## Data for this exercise
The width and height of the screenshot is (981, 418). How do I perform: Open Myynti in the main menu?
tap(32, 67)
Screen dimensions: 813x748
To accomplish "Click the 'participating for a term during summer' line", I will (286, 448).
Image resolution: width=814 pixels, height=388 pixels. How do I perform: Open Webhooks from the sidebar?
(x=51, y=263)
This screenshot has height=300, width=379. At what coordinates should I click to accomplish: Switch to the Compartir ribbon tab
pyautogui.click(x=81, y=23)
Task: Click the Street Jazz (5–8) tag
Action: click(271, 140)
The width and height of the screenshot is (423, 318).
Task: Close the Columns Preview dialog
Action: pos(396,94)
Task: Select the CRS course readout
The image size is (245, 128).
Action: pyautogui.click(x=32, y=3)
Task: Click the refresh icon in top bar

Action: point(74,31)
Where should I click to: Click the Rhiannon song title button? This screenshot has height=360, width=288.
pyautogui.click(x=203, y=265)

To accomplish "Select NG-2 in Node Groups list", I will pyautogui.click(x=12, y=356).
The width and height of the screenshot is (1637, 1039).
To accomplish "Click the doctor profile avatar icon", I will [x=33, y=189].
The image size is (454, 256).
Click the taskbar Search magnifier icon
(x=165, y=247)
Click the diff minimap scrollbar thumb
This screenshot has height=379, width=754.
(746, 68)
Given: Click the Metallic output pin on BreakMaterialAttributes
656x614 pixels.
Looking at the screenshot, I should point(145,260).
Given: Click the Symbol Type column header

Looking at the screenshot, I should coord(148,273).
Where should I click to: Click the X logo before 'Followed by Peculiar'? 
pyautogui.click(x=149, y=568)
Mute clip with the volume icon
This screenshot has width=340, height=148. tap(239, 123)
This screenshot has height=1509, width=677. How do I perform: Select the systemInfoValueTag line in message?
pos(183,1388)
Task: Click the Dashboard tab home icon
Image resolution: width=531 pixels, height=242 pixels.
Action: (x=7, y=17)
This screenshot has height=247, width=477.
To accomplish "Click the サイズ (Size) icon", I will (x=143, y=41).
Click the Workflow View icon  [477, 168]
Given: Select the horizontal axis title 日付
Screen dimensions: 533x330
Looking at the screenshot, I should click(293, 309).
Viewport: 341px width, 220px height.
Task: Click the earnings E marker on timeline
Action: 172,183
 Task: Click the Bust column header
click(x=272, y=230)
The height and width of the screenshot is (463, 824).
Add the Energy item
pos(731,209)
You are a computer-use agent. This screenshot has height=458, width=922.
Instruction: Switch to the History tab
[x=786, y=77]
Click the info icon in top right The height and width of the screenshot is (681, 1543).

## Your instructions
Make an exact copy of each line, beginning at the one containing "This screenshot has height=1509, width=677." and ending with the last line of the data, and of no other line.

## Reply to the task
This screenshot has height=1509, width=677. How do I perform: Select the systemInfoValueTag line in message?
pos(183,1388)
Task: Click the Dashboard tab home icon
Image resolution: width=531 pixels, height=242 pixels.
Action: (x=7, y=17)
This screenshot has height=247, width=477.
To accomplish "Click the サイズ (Size) icon", I will (x=143, y=41).
Click the Workflow View icon  [477, 168]
Given: Select the horizontal axis title 日付
Screen dimensions: 533x330
Looking at the screenshot, I should click(293, 309).
Viewport: 341px width, 220px height.
Task: Click the earnings E marker on timeline
Action: 172,183
 Task: Click the Bust column header
click(x=272, y=230)
The height and width of the screenshot is (463, 824).
Add the Energy item
pos(731,209)
You are a computer-use agent. This screenshot has height=458, width=922.
Instruction: Switch to the History tab
[x=786, y=77]
Click the info icon in top right The height and width of the screenshot is (681, 1543).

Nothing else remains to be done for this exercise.